# SET TASK
Please convert the lines below, everything from the one containing "Click product code CK2-51190022_COGNAC_M" down to the one containing "coord(114,387)", into a Markdown table with the columns Row and Line, skipping blank lines. Leave the pictures out of the answer.

# TASK INPUTS
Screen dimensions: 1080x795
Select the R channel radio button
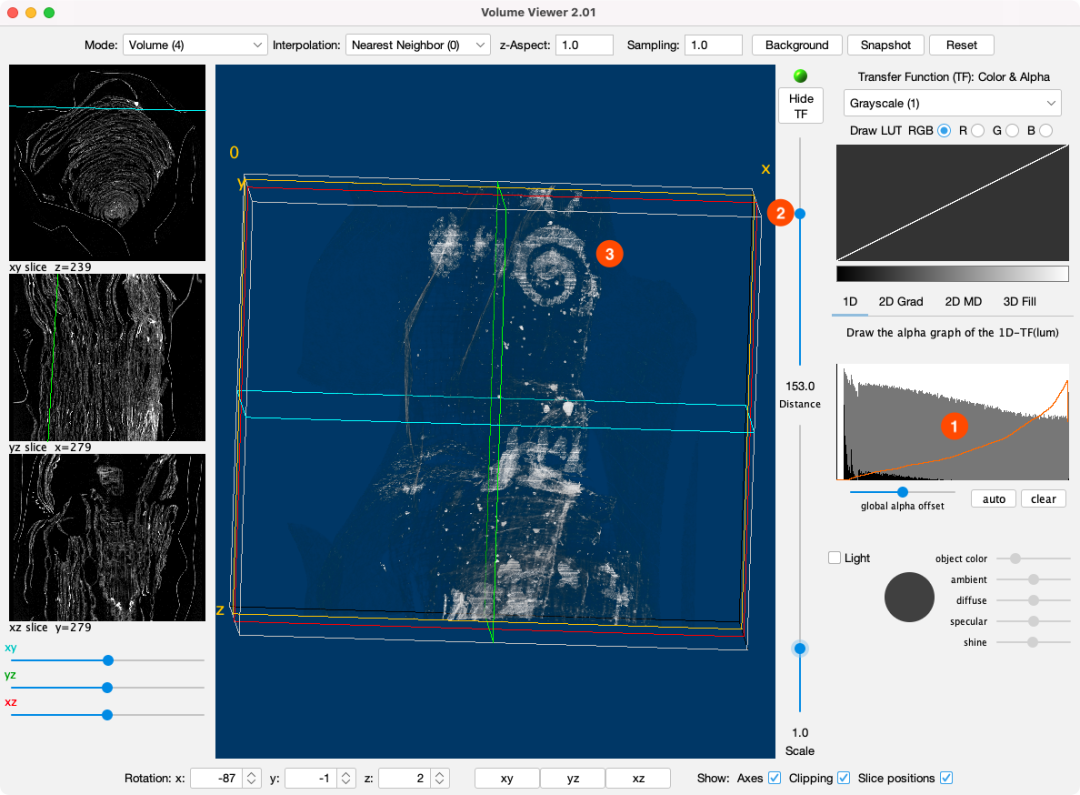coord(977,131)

==

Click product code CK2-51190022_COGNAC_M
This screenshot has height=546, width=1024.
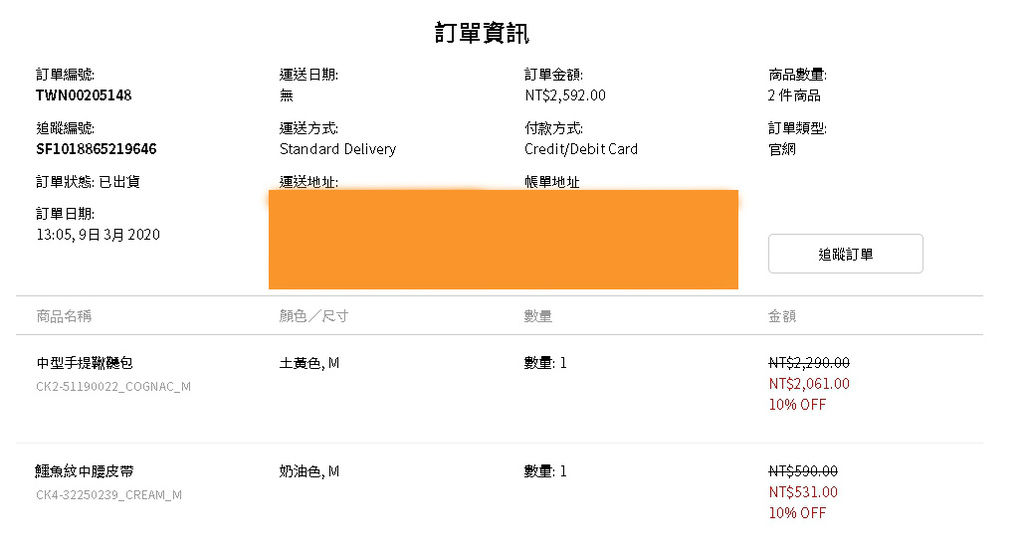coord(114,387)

# RESULT FOR THIS TASK
| Row | Line |
|---|---|
| 1 | Click product code CK2-51190022_COGNAC_M |
| 2 | This screenshot has height=546, width=1024. |
| 3 | coord(114,387) |